START TEXT SECTION
Milton S. F. Curry, Dean of the University of Southern California School of Architecture, shares his perspective on the recently proposed "Making Federal Buildings Beautiful Again" draft executive order.
The nation, as historian Benedict Anderson stated in Imagined Communities: Reflections on the Origin and Spread of Nationalism, becomes an imagined political community with shared norms, cultural associations, and comradeship. Washington, D.C. signifies the space of the nation by translating notions of property ownership into the grid and layout of the city/district, the invention of a vast networked civic landscape, and by modeling its Federal architecture after European colonizers’ classical models. Yet the United States is not unique - we share with other nations that were both victims of colonization and colonizers themselves, the vestiges of that colonization. That colonization - in the form of landmarks of enslavement and carceral subjugation, symbols of justice that performed injustice, and buildings that instantiated the cultures and mores of empires thousands of miles away - cannot be erased yet should not be replicated in the architectures of those that come after these violent periods of war and national contestation.
colonization [...] cannot be erased yet should not be replicated in the architectures of those that come after these violent periods of war and national contestation.
President Trump’s draft White House Executive Order, “Making Federal Buildings Beautiful Again” proposes that Federal Buildings be of a classical style and act as powerful symbols of the nation and State. The myth is of a Federal Architecture program that has gone rogue by embracing fashionable architectural styles and ideas that subvert the ideals of the nation. In fact, the Guiding Principles of 1962 outlining the guidelines for Federal buildings clearly states, “The development of an official style must be avoided.” The General Services Administration Design Excellence Guidelines, developed in 1994 in an effort to refresh the 1962 guidelines, are responsible for architectural commissions by some of the nation’s leading architects - including Thom Mayne / Morphosis Architects, SOM Architects, Mack Scogin Merrill Elam Architects, and many others. Among the innovations - a radical re-thinking of the functionality and efficiency of these office buildings, border stations and courthouses; introduction of more of a human scale of interior spaces and amenities; more activated and publicly accessible courtyards and civic spaces of gathering; and the increased usage of public art and sculpture. A common feature in many of the new courthouses built under the new protocols are courtrooms with natural daylighting and more intimate spaces in which to convene juries and members of the court. In Federal office buildings such as Morphosis’ Federal Office Building in San Francisco - a metal-skinned building with unconventional vertical circulation incorporated natural daylighting and through-floor ventilation - was constructed at a time when “sustainability” was just becoming a known term. Nicolai Ouroussoff, architecture critic for The New York Times, stated in 2007 that “The building may one day be remembered as the crowning achievement of the General Services Administration’s Design Excellence program, founded more than a decade ago to remedy the atrocious architecture routinely commissioned for government offices.”
Whether deconstructionist or Brutalist in style, these and other post-war interpretations of Federal architecture are now an integral part of our cities and our collective cultural landscape. In fact, the post-war modernist period produced many innovative experimentations that remain with us today - including the use of concrete and steel as structural materials, the invention of the glass curtain wall for office buildings, new typologies of urban housing, and more inclusive programming for public and civic buildings, such as public libraries and schools.
END TEXT SECTION
START MATERIAL SUPPLIED
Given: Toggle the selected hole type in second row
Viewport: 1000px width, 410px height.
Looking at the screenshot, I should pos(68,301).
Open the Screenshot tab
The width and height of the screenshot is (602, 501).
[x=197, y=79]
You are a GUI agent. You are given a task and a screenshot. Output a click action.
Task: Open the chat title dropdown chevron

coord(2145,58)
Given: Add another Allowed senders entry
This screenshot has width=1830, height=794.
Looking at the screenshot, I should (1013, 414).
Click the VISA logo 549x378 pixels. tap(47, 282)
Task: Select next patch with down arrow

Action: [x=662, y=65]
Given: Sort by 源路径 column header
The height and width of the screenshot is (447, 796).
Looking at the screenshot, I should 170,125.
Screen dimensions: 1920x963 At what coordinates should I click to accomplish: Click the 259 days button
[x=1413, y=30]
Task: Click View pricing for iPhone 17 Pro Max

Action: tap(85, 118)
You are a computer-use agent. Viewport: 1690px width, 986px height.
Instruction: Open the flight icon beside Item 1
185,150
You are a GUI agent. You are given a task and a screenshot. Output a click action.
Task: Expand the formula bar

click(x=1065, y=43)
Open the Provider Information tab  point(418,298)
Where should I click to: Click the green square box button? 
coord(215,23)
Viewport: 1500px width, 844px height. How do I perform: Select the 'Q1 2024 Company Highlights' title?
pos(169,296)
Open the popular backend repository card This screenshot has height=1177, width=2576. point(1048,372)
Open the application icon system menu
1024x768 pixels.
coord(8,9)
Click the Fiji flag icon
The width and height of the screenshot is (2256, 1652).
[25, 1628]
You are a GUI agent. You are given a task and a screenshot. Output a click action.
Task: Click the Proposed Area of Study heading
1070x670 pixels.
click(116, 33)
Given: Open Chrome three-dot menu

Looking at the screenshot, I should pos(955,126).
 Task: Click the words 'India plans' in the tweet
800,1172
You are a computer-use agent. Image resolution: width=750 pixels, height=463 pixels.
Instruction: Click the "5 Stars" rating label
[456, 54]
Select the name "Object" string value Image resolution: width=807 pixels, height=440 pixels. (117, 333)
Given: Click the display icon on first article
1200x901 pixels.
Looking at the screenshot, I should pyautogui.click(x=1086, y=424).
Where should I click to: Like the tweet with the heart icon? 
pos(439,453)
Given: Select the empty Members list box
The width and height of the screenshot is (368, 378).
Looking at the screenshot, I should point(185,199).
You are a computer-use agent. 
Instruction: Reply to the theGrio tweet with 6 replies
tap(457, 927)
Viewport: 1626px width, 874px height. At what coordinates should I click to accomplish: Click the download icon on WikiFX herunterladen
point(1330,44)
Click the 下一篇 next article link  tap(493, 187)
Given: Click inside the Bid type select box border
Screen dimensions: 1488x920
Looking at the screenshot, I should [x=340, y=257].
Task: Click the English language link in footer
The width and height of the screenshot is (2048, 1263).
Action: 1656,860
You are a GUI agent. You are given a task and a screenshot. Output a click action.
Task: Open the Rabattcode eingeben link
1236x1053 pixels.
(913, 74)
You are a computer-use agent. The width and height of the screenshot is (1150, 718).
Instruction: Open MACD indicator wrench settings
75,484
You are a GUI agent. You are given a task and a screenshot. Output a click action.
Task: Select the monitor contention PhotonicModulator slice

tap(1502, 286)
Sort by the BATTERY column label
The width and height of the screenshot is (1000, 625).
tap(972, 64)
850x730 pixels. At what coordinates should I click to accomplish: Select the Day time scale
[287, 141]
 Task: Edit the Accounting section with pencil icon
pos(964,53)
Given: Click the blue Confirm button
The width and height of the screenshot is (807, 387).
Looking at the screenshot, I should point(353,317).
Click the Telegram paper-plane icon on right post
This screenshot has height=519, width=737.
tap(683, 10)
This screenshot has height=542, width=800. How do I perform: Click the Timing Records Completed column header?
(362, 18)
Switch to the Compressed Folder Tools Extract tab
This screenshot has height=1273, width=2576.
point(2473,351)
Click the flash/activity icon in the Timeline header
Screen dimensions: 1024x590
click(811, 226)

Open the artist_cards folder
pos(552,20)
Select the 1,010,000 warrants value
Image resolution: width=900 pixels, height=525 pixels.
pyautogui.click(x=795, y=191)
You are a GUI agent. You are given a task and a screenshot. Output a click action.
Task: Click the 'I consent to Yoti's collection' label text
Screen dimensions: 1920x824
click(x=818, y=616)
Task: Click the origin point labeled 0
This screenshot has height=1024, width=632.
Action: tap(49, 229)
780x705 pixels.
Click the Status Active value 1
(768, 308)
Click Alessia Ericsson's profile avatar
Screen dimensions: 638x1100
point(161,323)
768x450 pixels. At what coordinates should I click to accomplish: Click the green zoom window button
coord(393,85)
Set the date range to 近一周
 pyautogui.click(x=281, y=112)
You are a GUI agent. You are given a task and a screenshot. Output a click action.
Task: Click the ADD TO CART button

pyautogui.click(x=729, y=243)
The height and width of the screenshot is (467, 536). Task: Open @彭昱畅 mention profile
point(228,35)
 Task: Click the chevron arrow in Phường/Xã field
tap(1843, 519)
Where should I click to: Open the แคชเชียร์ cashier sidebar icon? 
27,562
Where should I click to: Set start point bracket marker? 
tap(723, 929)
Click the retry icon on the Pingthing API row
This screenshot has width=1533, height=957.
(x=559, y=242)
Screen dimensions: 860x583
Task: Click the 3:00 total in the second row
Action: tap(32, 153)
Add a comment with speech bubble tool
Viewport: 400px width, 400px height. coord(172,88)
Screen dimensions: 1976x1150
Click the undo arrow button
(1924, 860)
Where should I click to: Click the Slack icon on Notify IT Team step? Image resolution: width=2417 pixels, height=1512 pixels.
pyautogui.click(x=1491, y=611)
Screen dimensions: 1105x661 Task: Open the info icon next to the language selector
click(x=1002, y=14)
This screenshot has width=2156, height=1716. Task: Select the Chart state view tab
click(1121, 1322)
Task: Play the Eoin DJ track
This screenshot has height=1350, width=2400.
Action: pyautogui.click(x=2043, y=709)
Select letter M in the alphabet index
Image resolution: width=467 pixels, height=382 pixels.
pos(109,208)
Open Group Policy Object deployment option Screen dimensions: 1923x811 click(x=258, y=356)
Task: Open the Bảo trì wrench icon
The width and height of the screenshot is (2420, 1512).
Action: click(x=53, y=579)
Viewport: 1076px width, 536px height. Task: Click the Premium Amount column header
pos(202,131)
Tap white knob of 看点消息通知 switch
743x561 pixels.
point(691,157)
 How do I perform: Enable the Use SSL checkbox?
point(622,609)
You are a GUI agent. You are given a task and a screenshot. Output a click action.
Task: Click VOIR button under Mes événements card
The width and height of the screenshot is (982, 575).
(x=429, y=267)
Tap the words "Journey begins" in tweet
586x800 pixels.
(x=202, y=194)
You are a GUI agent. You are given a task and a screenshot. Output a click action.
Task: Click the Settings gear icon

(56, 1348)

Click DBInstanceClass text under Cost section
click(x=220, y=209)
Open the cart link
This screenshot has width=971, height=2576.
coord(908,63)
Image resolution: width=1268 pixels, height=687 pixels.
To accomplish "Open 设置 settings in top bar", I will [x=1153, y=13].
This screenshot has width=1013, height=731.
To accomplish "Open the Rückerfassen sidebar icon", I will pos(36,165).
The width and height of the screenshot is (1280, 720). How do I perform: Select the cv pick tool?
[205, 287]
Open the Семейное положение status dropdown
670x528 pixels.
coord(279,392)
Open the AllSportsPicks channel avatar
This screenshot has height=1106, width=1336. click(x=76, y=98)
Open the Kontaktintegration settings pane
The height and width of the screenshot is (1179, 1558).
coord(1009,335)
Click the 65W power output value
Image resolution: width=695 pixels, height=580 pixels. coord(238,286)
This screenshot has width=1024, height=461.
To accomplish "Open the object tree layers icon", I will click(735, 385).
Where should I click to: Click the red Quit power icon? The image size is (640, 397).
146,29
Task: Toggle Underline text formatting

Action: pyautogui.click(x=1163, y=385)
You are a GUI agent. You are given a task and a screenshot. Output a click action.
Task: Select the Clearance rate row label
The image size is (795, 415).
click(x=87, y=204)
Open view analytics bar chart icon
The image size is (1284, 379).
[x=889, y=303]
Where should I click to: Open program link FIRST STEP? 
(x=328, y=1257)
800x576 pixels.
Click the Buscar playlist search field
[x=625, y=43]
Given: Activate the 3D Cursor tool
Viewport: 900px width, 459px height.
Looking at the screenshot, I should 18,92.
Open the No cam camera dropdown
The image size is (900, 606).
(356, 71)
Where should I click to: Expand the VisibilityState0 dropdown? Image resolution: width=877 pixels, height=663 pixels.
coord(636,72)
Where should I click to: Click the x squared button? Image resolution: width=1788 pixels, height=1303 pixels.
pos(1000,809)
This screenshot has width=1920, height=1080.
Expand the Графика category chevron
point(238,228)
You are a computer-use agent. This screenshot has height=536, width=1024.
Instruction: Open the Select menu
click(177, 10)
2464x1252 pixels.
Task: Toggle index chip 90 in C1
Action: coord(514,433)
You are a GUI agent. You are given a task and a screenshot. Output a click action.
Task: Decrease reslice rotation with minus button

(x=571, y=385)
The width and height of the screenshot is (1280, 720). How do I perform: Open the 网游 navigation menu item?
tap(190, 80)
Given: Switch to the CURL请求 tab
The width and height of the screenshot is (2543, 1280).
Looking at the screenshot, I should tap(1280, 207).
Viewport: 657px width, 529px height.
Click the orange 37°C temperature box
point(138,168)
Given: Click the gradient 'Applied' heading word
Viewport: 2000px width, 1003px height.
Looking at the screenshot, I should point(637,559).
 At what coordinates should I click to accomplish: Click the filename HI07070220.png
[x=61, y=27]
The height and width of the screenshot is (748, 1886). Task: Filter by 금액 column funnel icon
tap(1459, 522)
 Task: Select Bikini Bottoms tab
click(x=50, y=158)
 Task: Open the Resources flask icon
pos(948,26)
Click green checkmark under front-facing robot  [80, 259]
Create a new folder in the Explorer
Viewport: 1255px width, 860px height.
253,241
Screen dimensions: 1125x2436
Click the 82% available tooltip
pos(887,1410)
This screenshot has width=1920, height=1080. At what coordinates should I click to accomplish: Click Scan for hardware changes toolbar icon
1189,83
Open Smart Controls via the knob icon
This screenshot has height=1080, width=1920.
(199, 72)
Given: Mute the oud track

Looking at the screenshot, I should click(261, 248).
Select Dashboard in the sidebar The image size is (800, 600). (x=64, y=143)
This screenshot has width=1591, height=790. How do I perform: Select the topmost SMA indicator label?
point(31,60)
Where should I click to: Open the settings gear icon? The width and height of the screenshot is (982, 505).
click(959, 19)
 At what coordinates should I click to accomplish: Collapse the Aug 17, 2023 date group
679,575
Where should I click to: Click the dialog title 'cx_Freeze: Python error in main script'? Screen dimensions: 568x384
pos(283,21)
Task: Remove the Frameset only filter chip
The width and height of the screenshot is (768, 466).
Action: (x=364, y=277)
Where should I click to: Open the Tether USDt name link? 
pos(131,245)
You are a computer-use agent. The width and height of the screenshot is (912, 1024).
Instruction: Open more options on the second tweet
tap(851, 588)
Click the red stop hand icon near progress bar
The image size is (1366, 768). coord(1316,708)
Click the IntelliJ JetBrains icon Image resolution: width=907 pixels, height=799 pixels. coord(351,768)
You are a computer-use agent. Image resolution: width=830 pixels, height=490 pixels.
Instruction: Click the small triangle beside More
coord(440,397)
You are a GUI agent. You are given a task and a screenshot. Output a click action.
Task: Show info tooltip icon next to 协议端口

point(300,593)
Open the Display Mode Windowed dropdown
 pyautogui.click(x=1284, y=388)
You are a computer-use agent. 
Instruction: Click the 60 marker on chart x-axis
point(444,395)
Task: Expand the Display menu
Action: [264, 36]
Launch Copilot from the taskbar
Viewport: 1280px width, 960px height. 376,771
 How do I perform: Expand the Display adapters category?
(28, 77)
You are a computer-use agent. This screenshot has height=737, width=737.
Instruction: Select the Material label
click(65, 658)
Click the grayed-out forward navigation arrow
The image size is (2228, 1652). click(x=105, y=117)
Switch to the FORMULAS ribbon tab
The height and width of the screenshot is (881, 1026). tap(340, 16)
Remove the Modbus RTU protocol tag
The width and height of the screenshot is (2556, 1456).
END MATERIAL SUPPLIED
* [REQUESTS]
[a] In the essay on Federal architecture, what do the Guiding Principles of 1962 say must be avoided?
[b] Take the essay on Federal architecture further, picking up right after its final sentence.
These lines are separate material with no connection to the essay on Federal architecture.

* [ANSWERS FOR THE EXERCISE]
[a] The development of an official style.

[b]
The universal post-colonial aspirations of utilizing new-found freedom to express a nation and its people’s new identity as a self-governing entity is shared with many nations in the Americas - such as Brazil, Mexico, Venezuela, etc. - and other nations across the world. The diversity of indigenous interpretations of modern architecture in these nations is the subject of rich and nuanced cultural scholarship that also exposes the tensions of adhering to a singular genre of modern architecture or heroizing European models of how to implement modern architecture at the scale of the city. Brasilia in Brazil and Chandigarh in India are the two most poignant examples of capital cities using the power of modern architecture to break from the architectural style of their colonizer. Though flawed, they presented confident and bold projections of what a new architecture for the new state could be.
Brasilia in Brazil and Chandigarh in India are the two most poignant examples of capital cities using the power of modern architecture to break from the architectural style of their colonizer. Though flawed, they presented confident and bold projections of what a new architecture for the new state could be.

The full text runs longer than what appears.